From b51ae5eecbb9578f130bfacb7c8fbf3ac509a144 Mon Sep 17 00:00:00 2001
From: Christopher Rutherford <chrismrutherford@googlemail.com>
Date: Sat, 18 May 2024 21:48:13 +0100
Subject: [PATCH] Add minimal python client example for the server, streaming
 callback

---
 examples/server/pythonClient/LlamaCppApi.py   | 124 ++++++++++++++++++
 .../server/pythonClient/LlamaCppApiTest.py    |  52 ++++++++
 2 files changed, 176 insertions(+)
 create mode 100644 examples/server/pythonClient/LlamaCppApi.py
 create mode 100644 examples/server/pythonClient/LlamaCppApiTest.py

diff --git a/examples/server/pythonClient/LlamaCppApi.py b/examples/server/pythonClient/LlamaCppApi.py
new file mode 100644
index 000000000..342eb9035
--- /dev/null
+++ b/examples/server/pythonClient/LlamaCppApi.py
@@ -0,0 +1,124 @@
+import requests
+import json
+
+class LlamaCppApi:
+    """
+    LlamaCppApi provides a Pythonic interface to interact with a server offering 
+    various Natural Language Processing (NLP) endpoints, including text generation, 
+    tokenization, detokenization, embedding, and server health checks.
+    
+    :param base_url: The base URL of the NLP server API.
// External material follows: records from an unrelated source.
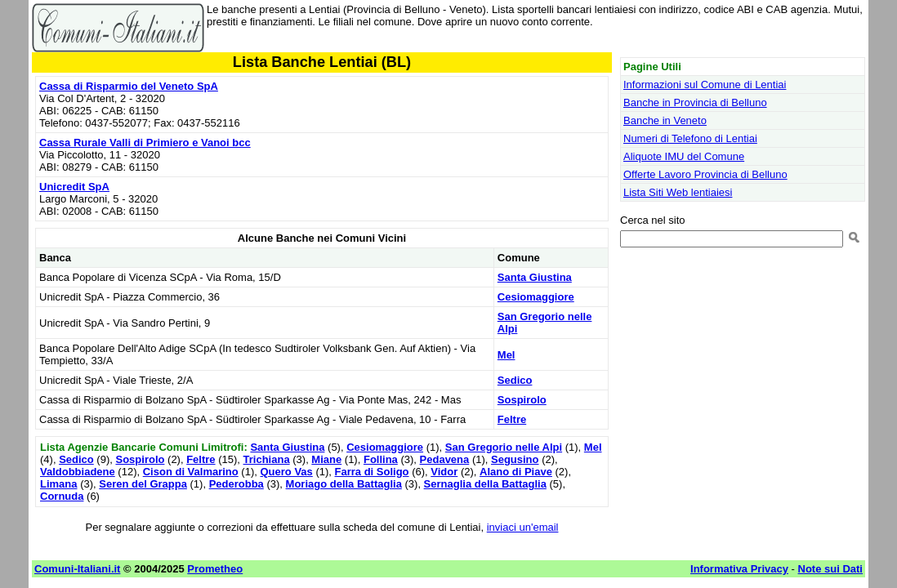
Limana (59, 483)
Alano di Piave (515, 471)
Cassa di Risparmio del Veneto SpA (128, 86)
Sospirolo (522, 399)
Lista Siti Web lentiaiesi (677, 192)
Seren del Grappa (143, 483)
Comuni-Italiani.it (77, 568)
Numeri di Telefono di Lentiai (690, 138)
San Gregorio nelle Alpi (503, 447)
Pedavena (444, 459)
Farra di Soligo (372, 471)
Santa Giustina (534, 277)
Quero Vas (286, 471)
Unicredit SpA (74, 186)
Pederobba (236, 483)
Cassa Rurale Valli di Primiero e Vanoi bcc (145, 142)
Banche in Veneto (665, 120)
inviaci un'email (523, 527)
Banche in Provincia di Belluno (695, 102)
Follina (381, 459)
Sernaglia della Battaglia (485, 483)
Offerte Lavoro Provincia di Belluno (705, 174)
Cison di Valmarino (190, 471)
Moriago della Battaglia (344, 483)
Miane (326, 459)
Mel (507, 354)
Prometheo (215, 568)
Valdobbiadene (78, 471)
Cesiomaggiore (536, 296)
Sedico (515, 380)
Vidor (444, 471)
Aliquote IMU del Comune (684, 156)
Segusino (515, 459)
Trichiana (266, 459)
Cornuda (61, 496)
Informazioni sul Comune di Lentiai (704, 84)
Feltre (511, 419)
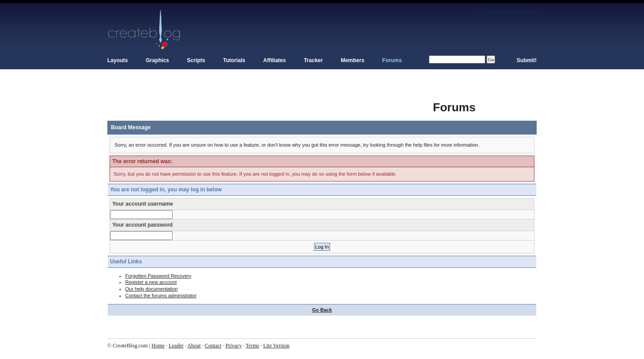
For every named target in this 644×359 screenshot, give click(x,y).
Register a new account (151, 282)
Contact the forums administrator (161, 296)
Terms (253, 346)
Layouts (118, 60)
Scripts (196, 60)
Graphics (157, 60)
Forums (392, 60)
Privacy (233, 346)
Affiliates (275, 60)
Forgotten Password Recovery (158, 276)
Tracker (313, 60)
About (194, 346)
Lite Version (276, 346)
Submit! (526, 60)
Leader (176, 346)
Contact (213, 346)
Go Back (322, 310)
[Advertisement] (270, 103)
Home (158, 346)
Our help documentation (151, 289)
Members (352, 60)
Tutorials (234, 60)
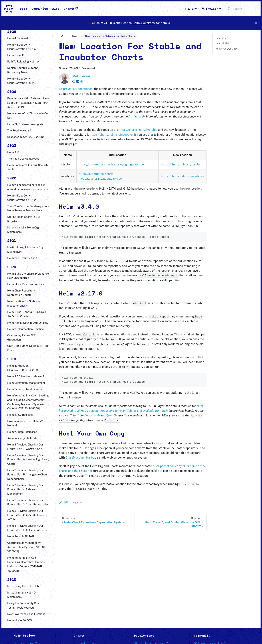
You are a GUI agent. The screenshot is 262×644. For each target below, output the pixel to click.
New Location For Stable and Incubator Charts (25, 303)
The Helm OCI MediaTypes (23, 158)
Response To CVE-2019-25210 (25, 137)
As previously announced (76, 89)
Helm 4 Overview (144, 23)
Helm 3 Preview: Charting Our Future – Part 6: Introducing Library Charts (28, 460)
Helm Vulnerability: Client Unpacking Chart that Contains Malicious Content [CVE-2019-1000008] (26, 564)
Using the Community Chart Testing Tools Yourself (24, 606)
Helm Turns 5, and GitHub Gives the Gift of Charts (27, 314)
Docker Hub (92, 416)
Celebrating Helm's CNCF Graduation (23, 337)
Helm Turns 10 (16, 55)
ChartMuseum (75, 458)
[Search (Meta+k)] (240, 9)
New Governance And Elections (26, 614)
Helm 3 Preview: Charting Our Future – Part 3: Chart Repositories (28, 502)
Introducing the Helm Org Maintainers (23, 595)
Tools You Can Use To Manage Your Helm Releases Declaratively (28, 208)
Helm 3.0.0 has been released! (26, 376)
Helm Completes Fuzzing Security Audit (28, 167)
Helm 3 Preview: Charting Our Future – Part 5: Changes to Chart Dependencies (27, 474)
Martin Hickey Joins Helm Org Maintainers (25, 250)
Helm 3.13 (13, 152)
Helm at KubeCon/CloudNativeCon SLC (28, 116)
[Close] (256, 23)
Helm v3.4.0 (222, 38)
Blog (56, 9)
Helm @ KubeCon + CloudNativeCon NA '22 (22, 198)
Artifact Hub (137, 116)
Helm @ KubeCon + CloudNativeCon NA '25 (22, 47)
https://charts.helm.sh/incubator (111, 135)
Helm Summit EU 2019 (21, 536)
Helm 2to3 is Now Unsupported (26, 124)
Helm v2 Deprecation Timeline (26, 329)
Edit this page (70, 502)
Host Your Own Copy (226, 49)
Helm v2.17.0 (222, 44)
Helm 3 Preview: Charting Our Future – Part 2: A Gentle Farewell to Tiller (27, 515)
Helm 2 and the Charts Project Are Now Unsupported (28, 276)
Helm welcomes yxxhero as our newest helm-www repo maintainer (28, 187)
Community (40, 9)
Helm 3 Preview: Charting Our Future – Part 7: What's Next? (25, 447)
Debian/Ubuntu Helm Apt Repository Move (22, 70)
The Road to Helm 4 (19, 130)
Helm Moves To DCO (20, 620)
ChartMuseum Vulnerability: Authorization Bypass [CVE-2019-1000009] (27, 547)
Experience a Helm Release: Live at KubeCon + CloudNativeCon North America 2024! (28, 102)
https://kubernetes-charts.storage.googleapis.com (112, 164)
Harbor (91, 458)
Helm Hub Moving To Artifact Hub (28, 322)
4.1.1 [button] (189, 9)
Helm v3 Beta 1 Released (22, 432)
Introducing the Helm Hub (23, 586)
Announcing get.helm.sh (22, 438)
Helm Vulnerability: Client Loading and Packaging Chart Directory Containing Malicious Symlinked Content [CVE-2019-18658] (28, 402)
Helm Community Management (26, 383)
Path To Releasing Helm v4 (23, 62)
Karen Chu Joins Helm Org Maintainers (23, 230)
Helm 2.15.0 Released (20, 415)
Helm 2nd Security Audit (22, 258)
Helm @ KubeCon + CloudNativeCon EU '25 (21, 81)
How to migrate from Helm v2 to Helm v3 (27, 423)
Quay (109, 416)
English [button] (210, 9)
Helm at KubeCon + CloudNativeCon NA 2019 (23, 368)
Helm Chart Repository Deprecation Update (21, 293)
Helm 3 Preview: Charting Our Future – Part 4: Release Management (25, 490)
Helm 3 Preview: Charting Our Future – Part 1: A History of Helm (27, 528)
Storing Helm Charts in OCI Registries (24, 219)
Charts (71, 8)
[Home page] (62, 36)
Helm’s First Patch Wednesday (26, 284)
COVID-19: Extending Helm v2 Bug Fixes (28, 348)
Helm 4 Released (18, 38)
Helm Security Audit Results (24, 389)
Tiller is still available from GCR (147, 411)
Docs (23, 9)
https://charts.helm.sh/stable (138, 130)
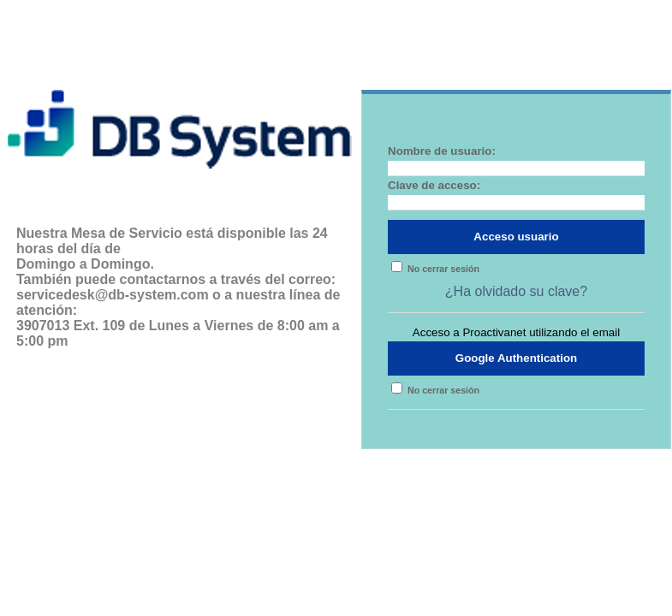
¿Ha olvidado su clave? (516, 291)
+    :param api_key: An optional API key for authentication with the server.
+    """
+    
+    def __init__(self, base_url: str, api_key: str = None):
+        self.base_url = base_url
+        self.headers = {'Content-Type': 'application/json'}
+        if api_key:
+            self.headers['Authorization'] = f'Bearer {api_key}'
+
+    def _send_request(self, method: str, endpoint: str, data: dict = None, params: dict = None, stream: bool = False):
+        """
+        Sends an HTTP request to the specified endpoint and handles the response, 
+        including streaming responses.
+        
+        :param method: The HTTP method to use ('get' or 'post').
+        :param endpoint: The API endpoint to send the request to.
+        :param data: The JSON payload for 'post' requests.
+        :param params: The query parameters for 'get' requests.
+        :param stream: Whether to stream the response.
+        :return: The JSON-decoded response data, or None on failure.
+        """
+        url = f"{self.base_url}/{endpoint}"
+        try:
+            response = requests.request(method, url, headers=self.headers, json=data, params=params, stream=stream)
+            response.raise_for_status()
+            
+            if stream:
+                return response.iter_lines(decode_unicode=True)
+            else:
+                return response
+        except requests.RequestException as e:
+            print(f"Request to {url} failed: {e}")
+            return None
+
+    def post_completion(self, prompt: str, options: dict = {}):
+        """
+        Requests text completion from the server.
+
+        :param prompt: The input text to generate completions for.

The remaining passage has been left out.